» QUESTIONS
a) According to the article about Wasp Network, how long did Olivier Assayas live in Havana to make the movie?
b) Please pick up the Wasp Network article after its final sentence and continue it.

Headlined by Penelope Cruz and Edgar Ramirez, Wasp Network is world
premiering and competing in Venice, but the Cuba-set film was a
long-shot to get made because of its political subject and the
difficulties in raising financing, director Olivier Assayas said.
Wasp Network centers on the true story of Cuban spies in American territory during the 1990s, when anti-Castro groups based in Florida carried out military attacks on Cuba and the Cuban government struck back with the Wasp Network to infiltrate those organizations.
Assayas wrote the screenplay, which is based on Fernando Morais’ book, The Last Soldiers of the Cold War: The Story of the Cuban Five, published by Companhia das Letras.
Assayas, whose credits include the Golden Globe-winning miniseries Carlos and Personal Shopper, which won him the best director prize at Cannes, told Variety that Cuban authorities had initially refused to let the film shoot there.
“They first refused to give us the authorization but discussions continued. So we searched for a location that could substitute for Havana and were about to start shooting elsewhere… But then the Cubans changed their minds and opened all the doors for us,” said Assayas, who lived in Havana for half a year to make the movie.

» EXCERPTED RECORDS
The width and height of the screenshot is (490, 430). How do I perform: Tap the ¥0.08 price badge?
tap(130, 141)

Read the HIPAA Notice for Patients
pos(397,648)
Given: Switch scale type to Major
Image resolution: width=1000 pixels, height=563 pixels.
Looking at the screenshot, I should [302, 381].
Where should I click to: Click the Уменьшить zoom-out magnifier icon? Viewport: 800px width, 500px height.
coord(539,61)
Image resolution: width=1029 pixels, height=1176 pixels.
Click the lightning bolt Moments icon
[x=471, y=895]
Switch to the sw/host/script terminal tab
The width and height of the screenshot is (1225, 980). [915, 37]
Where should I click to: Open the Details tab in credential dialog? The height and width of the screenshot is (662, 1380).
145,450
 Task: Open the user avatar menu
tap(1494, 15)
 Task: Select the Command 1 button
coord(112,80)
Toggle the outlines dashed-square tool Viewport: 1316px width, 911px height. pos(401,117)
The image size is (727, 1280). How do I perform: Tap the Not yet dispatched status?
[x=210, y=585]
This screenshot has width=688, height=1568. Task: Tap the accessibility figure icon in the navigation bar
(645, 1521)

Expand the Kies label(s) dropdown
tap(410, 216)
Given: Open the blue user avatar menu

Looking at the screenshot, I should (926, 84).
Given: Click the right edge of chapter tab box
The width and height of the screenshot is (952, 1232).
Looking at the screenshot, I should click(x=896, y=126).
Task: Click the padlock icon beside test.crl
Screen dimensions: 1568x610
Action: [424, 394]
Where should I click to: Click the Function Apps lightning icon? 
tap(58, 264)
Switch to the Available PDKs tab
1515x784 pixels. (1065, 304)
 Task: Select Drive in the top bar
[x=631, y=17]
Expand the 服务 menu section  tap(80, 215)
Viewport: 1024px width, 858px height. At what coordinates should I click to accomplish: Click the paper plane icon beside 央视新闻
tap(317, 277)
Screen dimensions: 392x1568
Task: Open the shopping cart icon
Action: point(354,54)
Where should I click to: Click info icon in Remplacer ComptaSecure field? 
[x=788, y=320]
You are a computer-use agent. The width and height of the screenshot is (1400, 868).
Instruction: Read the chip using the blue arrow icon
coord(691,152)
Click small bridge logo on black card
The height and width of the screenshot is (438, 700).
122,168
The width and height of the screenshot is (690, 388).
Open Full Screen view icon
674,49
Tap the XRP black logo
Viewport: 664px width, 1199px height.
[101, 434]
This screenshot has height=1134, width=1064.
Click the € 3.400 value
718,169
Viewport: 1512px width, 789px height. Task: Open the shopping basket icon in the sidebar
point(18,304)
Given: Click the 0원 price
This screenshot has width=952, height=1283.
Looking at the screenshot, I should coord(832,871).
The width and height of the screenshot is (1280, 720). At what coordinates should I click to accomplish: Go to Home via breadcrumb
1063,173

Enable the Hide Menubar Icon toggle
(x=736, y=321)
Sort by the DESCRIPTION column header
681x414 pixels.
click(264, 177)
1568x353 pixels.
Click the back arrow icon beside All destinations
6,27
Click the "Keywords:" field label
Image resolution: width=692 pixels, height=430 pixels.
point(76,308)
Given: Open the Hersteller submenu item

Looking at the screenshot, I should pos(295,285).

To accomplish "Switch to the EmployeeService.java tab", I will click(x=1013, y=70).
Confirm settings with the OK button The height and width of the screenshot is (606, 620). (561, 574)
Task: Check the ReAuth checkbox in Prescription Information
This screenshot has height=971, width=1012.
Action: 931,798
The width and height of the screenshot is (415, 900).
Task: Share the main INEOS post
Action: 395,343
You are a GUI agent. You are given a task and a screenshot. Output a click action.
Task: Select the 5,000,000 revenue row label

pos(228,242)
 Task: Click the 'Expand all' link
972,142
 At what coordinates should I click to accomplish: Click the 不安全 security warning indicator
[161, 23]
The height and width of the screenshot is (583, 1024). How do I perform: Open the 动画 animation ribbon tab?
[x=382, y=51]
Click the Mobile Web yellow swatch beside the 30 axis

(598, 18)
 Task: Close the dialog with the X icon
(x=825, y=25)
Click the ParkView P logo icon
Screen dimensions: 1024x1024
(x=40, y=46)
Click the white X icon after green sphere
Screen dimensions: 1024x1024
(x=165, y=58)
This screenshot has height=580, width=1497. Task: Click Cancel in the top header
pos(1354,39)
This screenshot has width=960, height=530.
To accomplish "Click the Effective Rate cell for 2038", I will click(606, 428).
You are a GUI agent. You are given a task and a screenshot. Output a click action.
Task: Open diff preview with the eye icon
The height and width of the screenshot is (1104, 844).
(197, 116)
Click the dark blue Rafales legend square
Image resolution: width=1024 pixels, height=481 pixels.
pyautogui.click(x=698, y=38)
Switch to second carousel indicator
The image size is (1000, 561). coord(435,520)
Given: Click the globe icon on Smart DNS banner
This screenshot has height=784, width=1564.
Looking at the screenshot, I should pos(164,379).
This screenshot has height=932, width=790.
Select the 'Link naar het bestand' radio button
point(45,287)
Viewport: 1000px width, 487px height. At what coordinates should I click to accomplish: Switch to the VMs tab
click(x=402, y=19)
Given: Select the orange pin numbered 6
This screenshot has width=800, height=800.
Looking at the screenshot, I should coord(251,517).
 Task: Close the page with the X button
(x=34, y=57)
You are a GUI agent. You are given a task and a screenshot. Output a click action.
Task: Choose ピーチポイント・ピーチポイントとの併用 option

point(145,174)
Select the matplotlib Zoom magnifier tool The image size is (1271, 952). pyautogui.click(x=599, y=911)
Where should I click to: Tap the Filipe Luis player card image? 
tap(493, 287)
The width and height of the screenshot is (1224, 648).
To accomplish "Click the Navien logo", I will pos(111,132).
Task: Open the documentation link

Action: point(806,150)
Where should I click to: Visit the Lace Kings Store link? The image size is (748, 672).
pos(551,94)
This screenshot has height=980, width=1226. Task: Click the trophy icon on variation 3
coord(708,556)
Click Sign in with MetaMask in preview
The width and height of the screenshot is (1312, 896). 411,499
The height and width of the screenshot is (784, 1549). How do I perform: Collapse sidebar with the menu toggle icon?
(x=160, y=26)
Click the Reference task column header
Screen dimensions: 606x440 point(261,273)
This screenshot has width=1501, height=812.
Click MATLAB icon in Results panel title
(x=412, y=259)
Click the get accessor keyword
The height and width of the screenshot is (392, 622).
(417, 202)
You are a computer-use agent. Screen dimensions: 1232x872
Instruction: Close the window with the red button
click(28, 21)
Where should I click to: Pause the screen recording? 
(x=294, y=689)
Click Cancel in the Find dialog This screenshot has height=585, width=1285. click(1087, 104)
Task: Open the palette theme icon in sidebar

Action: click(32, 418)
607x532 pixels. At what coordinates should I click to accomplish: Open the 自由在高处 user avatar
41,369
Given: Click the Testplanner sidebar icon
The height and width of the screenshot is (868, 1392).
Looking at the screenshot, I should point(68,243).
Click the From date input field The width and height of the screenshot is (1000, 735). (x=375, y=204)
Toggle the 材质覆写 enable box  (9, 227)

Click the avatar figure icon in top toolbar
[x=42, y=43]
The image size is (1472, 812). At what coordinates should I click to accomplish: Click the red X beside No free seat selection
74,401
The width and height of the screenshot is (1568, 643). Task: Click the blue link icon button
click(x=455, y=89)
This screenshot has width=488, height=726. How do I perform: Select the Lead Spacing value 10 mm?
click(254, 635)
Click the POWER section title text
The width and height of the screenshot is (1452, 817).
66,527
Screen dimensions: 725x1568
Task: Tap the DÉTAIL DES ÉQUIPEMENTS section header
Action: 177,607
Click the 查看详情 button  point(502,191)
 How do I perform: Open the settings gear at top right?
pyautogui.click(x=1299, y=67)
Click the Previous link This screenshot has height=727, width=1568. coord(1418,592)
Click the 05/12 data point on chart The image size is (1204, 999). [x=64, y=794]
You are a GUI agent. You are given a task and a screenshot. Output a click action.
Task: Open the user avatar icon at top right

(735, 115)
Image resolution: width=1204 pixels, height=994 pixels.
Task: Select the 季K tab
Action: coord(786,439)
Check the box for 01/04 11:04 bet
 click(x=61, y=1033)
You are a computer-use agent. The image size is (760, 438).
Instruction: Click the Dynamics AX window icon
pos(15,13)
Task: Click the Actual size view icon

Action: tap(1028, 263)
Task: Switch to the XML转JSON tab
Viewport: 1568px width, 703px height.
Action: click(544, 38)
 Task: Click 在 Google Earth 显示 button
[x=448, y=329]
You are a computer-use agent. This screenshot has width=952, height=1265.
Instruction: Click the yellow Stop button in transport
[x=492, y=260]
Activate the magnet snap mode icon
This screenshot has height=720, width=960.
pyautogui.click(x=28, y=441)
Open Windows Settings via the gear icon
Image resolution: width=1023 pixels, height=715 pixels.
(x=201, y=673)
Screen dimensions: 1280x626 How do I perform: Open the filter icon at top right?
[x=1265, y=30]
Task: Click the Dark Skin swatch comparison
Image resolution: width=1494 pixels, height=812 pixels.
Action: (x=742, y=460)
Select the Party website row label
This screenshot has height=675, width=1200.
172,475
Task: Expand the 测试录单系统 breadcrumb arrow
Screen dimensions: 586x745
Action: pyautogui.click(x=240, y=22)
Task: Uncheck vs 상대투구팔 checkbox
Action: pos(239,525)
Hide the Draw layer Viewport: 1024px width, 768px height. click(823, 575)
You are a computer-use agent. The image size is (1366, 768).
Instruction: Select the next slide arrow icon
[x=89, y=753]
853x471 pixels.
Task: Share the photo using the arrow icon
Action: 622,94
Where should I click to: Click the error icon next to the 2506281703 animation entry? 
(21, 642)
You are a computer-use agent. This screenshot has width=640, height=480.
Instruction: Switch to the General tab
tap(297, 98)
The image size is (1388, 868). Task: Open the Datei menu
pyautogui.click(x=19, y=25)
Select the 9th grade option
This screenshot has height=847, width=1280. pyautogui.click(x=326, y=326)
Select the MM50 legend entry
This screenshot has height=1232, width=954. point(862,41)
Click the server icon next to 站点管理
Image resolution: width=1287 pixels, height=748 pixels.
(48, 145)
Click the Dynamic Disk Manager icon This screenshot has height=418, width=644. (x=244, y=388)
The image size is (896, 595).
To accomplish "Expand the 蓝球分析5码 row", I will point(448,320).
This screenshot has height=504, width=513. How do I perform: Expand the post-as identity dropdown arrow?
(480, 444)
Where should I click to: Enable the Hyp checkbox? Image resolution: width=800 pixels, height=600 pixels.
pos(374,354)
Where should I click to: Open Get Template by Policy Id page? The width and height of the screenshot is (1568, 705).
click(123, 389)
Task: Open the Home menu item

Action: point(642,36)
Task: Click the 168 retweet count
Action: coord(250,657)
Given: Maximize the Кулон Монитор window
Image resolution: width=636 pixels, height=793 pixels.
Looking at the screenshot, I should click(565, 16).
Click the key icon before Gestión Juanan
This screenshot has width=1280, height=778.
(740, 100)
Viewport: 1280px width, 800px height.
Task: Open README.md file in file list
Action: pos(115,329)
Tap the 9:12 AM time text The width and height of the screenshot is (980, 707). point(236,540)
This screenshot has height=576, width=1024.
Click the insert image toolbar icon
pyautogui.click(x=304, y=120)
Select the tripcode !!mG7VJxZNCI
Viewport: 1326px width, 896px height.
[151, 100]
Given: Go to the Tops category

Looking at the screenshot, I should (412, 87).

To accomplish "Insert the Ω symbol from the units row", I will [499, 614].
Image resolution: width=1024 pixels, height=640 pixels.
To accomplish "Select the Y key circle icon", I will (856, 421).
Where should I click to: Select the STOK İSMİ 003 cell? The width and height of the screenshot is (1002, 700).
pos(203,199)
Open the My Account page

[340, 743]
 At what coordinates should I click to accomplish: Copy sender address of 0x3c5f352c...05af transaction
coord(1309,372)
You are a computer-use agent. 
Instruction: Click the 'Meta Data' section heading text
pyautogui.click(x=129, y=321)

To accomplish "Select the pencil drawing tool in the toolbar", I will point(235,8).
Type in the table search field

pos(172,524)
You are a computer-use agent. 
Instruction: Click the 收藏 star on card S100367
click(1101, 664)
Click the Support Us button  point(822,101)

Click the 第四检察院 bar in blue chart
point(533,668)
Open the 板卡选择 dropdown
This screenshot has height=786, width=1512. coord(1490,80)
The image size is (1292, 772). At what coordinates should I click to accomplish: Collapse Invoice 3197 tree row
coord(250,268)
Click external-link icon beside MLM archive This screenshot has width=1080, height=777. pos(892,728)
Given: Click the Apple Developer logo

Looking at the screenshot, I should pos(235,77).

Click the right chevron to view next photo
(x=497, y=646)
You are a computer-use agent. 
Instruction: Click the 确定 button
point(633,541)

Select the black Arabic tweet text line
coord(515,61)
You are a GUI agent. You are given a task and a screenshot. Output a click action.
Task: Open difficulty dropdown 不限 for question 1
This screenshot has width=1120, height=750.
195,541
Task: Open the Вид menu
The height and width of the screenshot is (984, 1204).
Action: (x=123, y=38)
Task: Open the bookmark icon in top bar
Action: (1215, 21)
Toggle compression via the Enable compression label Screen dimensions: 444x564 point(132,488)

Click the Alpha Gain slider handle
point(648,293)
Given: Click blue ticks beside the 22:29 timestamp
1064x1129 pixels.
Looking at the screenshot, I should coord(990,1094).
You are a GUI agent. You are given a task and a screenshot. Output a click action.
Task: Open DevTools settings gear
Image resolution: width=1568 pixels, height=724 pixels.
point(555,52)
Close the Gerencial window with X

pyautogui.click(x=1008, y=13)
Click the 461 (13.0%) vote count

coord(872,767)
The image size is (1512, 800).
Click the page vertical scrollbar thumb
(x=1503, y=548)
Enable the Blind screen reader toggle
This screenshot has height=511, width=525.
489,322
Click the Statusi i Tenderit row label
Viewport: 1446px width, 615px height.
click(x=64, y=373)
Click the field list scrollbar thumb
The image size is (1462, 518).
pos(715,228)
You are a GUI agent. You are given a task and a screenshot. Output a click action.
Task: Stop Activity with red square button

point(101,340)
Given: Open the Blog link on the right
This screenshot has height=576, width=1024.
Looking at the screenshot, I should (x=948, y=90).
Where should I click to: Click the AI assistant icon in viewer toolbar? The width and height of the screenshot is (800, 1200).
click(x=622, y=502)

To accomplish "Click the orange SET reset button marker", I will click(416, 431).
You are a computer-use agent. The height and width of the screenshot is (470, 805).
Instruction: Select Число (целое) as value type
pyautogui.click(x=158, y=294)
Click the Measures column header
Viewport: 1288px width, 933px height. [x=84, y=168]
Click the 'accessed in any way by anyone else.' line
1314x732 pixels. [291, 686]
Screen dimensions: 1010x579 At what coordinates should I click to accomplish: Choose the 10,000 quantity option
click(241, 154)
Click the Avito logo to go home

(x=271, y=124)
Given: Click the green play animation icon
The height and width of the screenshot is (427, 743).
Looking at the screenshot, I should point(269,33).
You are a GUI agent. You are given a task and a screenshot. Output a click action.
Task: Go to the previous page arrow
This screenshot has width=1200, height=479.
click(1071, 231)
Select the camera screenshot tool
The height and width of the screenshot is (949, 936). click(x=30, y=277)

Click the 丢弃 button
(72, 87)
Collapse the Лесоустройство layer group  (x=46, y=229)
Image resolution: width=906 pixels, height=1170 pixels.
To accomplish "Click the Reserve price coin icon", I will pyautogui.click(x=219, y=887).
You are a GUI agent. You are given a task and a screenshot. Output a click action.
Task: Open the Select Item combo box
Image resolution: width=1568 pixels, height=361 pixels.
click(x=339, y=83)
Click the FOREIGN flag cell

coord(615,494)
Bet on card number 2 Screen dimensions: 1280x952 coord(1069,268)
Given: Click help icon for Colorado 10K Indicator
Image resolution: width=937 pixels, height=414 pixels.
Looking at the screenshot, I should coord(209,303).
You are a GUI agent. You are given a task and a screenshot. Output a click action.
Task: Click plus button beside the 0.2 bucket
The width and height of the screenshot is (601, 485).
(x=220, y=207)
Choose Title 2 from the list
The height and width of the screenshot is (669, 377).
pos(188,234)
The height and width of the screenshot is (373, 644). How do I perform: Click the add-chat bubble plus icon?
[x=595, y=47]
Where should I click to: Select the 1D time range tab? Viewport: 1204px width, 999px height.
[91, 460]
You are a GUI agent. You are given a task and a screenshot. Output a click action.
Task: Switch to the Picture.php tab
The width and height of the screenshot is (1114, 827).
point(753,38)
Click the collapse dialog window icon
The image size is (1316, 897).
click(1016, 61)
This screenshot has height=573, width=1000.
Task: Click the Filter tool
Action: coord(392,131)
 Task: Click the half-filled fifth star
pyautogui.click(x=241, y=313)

» TASK-BY-TASK OUTPUTS
a) Half a year.

b)
On the other hand, Olivier Assayas will head back into the cutting room with his Wasp Network, the filmmaker told Deadline on the day of its North American premiere.
Assayas wants to show a tweaked version of the movie at the New York Film Festival in October.
“There are a few things that need clarification. There are a series of fixes I’ll make. I might shorten some parts and lengthen others. The running time won’t change considerably, but it’s about gaining fluidity. I want the film to be understood by those who aren’t aware of the complexities of the local politics. The fixes will be done for the New York Film Festival [screening].”
The director only finished shooting the movie on May 4. “It has been a crazy schedule,” he noted. “To get the film ready for Venice was an intense process. It’s one of the most complex and ambitious films I’ve made.”